August 31,1900 – Lorenzo Snow offers tithing dollars to back UT&L bank for $30,000 to get it back to within legal reserves limits (ends up being 50,000 loss for tithe payers or $1.5 million in today’s money). By preventing the collapse of the UT&L bank, he prevented the (correct) imprisonment of himself and the quorum of the 12 apostles for illegal activities
“No matter whatever comes to you of importance, no matter what great labor you may perform, in my judgment you will never do anything greater than the saving of that bank, and having men put their money in a rat hole.” – 1915 Francis M. Lyman.
- 1901 – First Church handbook of instruction is completely about tithing and how Bishops must make sure all money gets back to SLC.
- 1907 – The church is now free from debt.
1947 – Henry D. Moyle called as an apostle. In 1959 he is called into the first presidency. His term as an apostle and ideals would nearly bankrupt the church
- 1957 – The LDS church has a $7 million surplus from tithing funds. Despite this, the LDS church manages to go $8 million dollars into debt over the next year and a half (source).
- 1959 – The LDS church stops publishing its financial reports (source).
1960 – Henry D. Moyle beings the “Bigger church office build” and “bigger ward houses would lead to more converts” program. He also buys up 0.2% of Florida. His optimistic building programs placed a considerable financial strain upon the church and McKay eventually relieved Moyle from many of his administrative responsibilities.
December 13, 1961 – Property Reserve Inc. founded. This is during Henry D. Moyle’s term of buying land and he was a business man. It’s just after the church reports having 7 million surplus in tithing funds and increases 8 million into debt over the next year. It is also just afterwhen the church stops having to report its income. The idea that this entity is not founded on tithing funds is laughable at this point, and yes, the City Creek Center can be shown to come from not just tithing funds as a source, but not even pioneer tithing funds but those of members in the 60’s and 70’s.

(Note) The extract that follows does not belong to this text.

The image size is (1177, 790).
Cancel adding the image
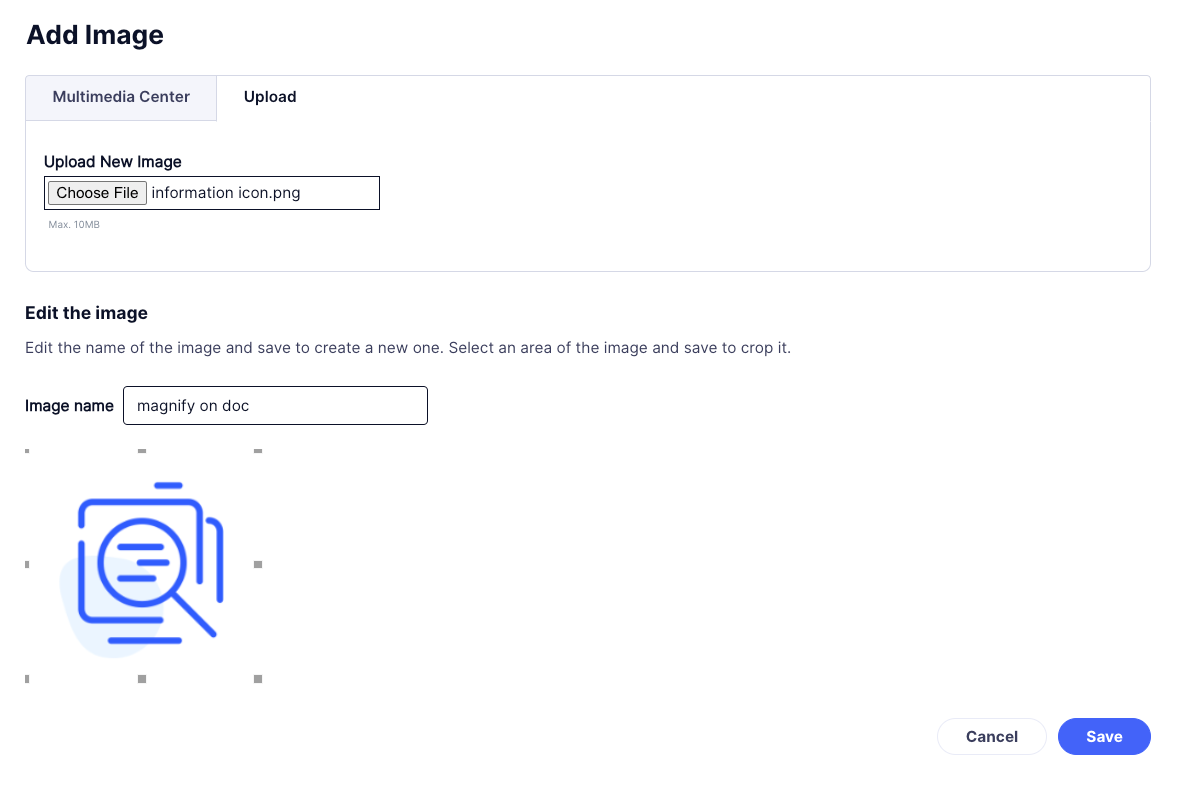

The company has no website, nor contact information outside an address and phone number
Oct, 1988 – Ezra Taft Benson and the Book of Mormon warehouse debacle (members are asked to pay twice or three times for copies of the Book of Mormon to resolve a warehouse logistics issue).
May 1991 – Gordon B. Hinkley, president of the church says:
“In the financial operations of the Church, we have observed two basic and fixed principles: One, the Church will live within its means. It will not spend more than it receives. Two, a fixed percentage of the income will be set aside to build reserves against what might be called a possible “rainy day.
April 2000– Church completes Conference center at cost of ~$300,000,000
2003 – City Creek Center land purchased by for-profit arm of the church. mall developer Taubman Centers, Inc. to help it redesign the malls into a single project and recruit retailers to fill it. The LDS Church has stated that no tithing money was used for construction of the complex, with the project financed through the church’s commercial real-estate arm, Property Reserve, Inc. Cost is marked at $1.5 Billion dollars (“The City Creek Center is part of an estimated $5 billion sustainable design project to revitalize downtown Salt Lake City. The City Creek Center project itself has been estimated to cost around $1.7 billion-$2 billion.”) City creek is said to make about $230 million in sales after the first year. KUTV in SLC says the profits from the condo sales, mall leases, etc., go to the non- profit, tax exempt part of the church. The church financed the development without taking a mortgage or construction loan. It formed a new company (City Creek Reserve Inc, with Mark Gibbons as president) which may indicate a start up loan (Based on tithing money at 0% interest) to kick of the project , allowing the church to claim “no tithing money was used” when in fact it was seed money. However the statement by the church was “City Creek Center is being developed by Property Reserve Inc., the church’s real-estate development arm, and its money comes from other real-estate ventures.”. Interestingly enough Gordon B Hinkley stated that other arms of the church did not come close in revenue to the Non-profit tithing donations
We have a few income-producing business properties, but the return from these would keep the Church going only for a very brief time. Tithing is the Lord’s law of finance.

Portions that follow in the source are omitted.